Even though they seek a mechanistic framework again, they are employing intelligent design to get there: tackling questions, combining concepts, seeking causes. Will a “stronger integration of theoretical, computational and experimental frameworks” emerge by unguided material processes? Well, they seem to think cells did some remarkable things that way:
Multicellular organisms have evolved sophisticated strategies for cooperation between cells, such that a single genome encodes numerous specialized and complementary functional programs that maximize fitness when they work together. Compartmentalization at several levels — cells, tissues and organs — leads to functional diversification of cells and systems with the same underlying genome. Physical copies of the genome are embedded in cells to enable them to maintain a semi-autonomous decision-making process through the selective management of small-molecule, RNA and protein concentrations in cytoplasmic and nuclear compartments. Theoretically, this permits genomes to break the inherent symmetry that is imposed by the precise duplication of DNA in multicellular species. In particular, it facilitates cellular differentiation through the progressive acquisition of specific intracellular molecular compositions, enabling epigenetic mechanisms to emerge and implement cellular memory. At a higher level of organization, intercellular signalling, extracellular structures and environmental cues are used to form complex spatial structures in which cells (and their genomes) are physically embedded. This creates further levels of compartmentalization that encode complex and structured tissues.

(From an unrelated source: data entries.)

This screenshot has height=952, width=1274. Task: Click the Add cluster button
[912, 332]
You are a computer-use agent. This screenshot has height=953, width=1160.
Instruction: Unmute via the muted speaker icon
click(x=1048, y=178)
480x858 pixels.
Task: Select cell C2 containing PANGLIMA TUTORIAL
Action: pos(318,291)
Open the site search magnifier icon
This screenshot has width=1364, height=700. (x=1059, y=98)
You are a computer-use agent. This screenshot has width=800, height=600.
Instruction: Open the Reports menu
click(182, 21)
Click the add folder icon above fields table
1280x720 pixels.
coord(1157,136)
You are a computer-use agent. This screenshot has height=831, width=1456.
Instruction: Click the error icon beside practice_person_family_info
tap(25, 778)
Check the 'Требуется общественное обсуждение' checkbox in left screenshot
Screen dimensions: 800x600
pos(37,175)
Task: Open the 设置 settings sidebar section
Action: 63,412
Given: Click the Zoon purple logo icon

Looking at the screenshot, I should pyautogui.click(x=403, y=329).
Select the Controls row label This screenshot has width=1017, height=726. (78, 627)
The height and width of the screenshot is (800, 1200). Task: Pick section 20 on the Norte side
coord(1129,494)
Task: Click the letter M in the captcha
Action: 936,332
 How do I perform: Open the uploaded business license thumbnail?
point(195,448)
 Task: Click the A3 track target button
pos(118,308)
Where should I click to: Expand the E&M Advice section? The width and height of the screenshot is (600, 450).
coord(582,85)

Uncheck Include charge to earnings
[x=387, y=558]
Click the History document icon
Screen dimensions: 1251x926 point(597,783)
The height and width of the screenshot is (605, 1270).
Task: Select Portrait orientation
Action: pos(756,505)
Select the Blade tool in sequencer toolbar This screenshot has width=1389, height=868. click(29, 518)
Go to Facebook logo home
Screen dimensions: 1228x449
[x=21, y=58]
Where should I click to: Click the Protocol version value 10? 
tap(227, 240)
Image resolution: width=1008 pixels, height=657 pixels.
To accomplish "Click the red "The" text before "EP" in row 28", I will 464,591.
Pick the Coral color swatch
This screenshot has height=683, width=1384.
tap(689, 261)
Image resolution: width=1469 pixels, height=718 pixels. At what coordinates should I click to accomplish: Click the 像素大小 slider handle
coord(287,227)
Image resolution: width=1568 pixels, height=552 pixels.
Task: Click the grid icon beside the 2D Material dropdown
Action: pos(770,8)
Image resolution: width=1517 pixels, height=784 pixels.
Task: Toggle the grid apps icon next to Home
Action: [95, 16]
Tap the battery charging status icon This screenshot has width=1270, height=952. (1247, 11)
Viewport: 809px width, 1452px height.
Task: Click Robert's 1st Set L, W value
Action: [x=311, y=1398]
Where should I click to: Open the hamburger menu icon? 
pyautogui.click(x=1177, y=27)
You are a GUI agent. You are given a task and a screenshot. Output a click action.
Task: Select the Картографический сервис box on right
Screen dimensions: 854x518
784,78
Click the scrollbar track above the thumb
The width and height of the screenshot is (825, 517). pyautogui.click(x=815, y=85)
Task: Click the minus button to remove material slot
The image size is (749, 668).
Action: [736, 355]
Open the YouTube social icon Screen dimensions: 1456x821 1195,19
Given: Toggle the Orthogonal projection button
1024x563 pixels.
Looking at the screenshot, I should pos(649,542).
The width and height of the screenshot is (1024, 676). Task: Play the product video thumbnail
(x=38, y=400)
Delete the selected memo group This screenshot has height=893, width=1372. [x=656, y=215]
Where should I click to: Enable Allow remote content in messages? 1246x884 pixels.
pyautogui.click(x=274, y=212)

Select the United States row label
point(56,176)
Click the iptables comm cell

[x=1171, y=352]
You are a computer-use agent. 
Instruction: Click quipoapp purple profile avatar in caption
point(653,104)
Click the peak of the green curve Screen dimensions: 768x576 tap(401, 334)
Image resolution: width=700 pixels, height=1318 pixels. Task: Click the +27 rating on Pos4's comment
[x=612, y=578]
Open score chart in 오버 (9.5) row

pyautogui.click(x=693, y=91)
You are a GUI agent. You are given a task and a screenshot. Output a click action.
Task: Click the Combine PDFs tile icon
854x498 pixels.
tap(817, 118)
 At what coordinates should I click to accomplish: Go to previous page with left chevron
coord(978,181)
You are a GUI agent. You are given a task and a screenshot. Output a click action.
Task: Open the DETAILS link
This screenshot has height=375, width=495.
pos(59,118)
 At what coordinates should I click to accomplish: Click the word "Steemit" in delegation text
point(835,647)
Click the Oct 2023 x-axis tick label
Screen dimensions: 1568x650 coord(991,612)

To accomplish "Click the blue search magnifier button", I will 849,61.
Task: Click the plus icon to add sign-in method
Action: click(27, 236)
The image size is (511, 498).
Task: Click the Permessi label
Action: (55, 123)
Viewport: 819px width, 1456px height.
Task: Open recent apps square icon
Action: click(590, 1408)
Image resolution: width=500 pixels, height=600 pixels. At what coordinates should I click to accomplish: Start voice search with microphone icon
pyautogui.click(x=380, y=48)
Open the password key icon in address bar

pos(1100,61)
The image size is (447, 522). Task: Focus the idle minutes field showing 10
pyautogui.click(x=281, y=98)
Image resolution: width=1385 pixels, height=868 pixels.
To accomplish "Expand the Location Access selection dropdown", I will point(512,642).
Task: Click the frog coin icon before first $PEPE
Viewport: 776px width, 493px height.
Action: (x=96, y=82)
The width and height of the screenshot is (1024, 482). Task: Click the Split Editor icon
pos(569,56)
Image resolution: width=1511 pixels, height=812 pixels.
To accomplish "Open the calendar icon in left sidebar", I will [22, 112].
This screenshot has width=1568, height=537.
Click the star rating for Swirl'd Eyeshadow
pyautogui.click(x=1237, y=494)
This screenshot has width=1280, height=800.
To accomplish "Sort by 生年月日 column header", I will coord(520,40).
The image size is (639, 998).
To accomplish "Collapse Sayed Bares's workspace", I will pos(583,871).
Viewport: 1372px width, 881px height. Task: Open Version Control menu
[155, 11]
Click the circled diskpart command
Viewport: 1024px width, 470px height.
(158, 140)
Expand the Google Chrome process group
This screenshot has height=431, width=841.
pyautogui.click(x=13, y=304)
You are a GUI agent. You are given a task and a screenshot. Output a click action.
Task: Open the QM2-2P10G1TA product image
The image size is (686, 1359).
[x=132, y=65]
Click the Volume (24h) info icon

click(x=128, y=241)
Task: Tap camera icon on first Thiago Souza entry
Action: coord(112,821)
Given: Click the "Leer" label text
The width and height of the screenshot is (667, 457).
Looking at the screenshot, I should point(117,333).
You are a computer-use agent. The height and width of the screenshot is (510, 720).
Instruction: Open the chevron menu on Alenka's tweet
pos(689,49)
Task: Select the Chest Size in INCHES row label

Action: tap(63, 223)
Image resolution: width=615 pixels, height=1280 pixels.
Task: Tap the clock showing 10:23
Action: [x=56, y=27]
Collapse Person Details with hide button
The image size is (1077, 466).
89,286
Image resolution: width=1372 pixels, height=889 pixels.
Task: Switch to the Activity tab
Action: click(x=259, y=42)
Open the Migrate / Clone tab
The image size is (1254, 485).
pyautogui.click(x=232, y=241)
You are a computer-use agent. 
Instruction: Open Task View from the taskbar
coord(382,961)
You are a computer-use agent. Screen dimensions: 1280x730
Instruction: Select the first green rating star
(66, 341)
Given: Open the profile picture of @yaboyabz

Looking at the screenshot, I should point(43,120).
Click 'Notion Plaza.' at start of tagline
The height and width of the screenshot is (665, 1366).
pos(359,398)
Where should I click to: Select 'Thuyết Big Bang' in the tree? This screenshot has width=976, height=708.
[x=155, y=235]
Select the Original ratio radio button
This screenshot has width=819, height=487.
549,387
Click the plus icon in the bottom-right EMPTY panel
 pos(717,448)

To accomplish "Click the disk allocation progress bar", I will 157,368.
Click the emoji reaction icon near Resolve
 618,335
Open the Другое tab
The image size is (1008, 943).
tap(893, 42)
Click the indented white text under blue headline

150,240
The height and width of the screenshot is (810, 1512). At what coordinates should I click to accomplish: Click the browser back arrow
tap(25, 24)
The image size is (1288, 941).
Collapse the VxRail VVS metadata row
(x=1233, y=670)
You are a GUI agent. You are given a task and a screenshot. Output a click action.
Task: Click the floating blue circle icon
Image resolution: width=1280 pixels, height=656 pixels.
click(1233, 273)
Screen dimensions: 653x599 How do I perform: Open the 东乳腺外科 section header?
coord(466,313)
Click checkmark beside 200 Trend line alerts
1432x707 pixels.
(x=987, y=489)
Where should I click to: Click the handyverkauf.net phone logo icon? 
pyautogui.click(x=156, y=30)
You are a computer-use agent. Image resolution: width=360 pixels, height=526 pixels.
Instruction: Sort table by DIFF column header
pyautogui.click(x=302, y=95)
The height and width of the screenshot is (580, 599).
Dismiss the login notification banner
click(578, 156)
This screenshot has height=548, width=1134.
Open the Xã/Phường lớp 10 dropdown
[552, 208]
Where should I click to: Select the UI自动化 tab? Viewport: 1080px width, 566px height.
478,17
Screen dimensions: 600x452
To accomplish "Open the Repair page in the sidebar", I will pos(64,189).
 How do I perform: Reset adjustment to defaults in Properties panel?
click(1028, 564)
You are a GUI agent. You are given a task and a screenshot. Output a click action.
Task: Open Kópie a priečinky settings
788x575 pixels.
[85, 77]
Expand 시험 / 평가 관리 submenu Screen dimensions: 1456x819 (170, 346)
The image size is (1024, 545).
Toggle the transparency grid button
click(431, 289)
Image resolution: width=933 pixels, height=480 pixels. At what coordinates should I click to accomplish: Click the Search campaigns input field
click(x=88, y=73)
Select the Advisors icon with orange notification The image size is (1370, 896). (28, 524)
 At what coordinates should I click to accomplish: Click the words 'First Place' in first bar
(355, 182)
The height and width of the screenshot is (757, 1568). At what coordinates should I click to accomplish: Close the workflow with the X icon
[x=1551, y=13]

More muddle. On the one hand, strategies, codes, programs, decision-making, cues, and signaling — implying rationality. On the other hand, evolution, emergence, and physical stuff — implying materialism. The authors mix oil and water, thinking the oil evolved out of the water and both cooked themselves into a soufflé.
After some diversion into issues like whether or not cell types can be classified in some Linnaean system, they take pride that science is beginning to move from descriptive accounts to predictive understanding:
Efforts towards the mapping and classification of cellular programs in humans and model organisms are becoming increasingly ambitious, aiming to provide a comprehensive atlas of the cell types and subtypes in organs and whole organisms. This opens up remarkable opportunities to move beyond descriptive studies of cell type and state and to develop mechanistic-predictive models of regulatory programs.
There’s no question that mechanisms are involved in development. But to mix in another metaphor, they’re focused on how billiard balls move and interact on the pool table but ignoring the expertise of the players. Even if the players are robots, and the shots are predictable and repeatable, you’ll miss the talent of the game without considering the intelligent design that directs each ball into its own pocket in the correct sequence. The design employs the laws of nature, but does not emerge from them.
Photo: Chick embryo, courtesy of Illustra Media.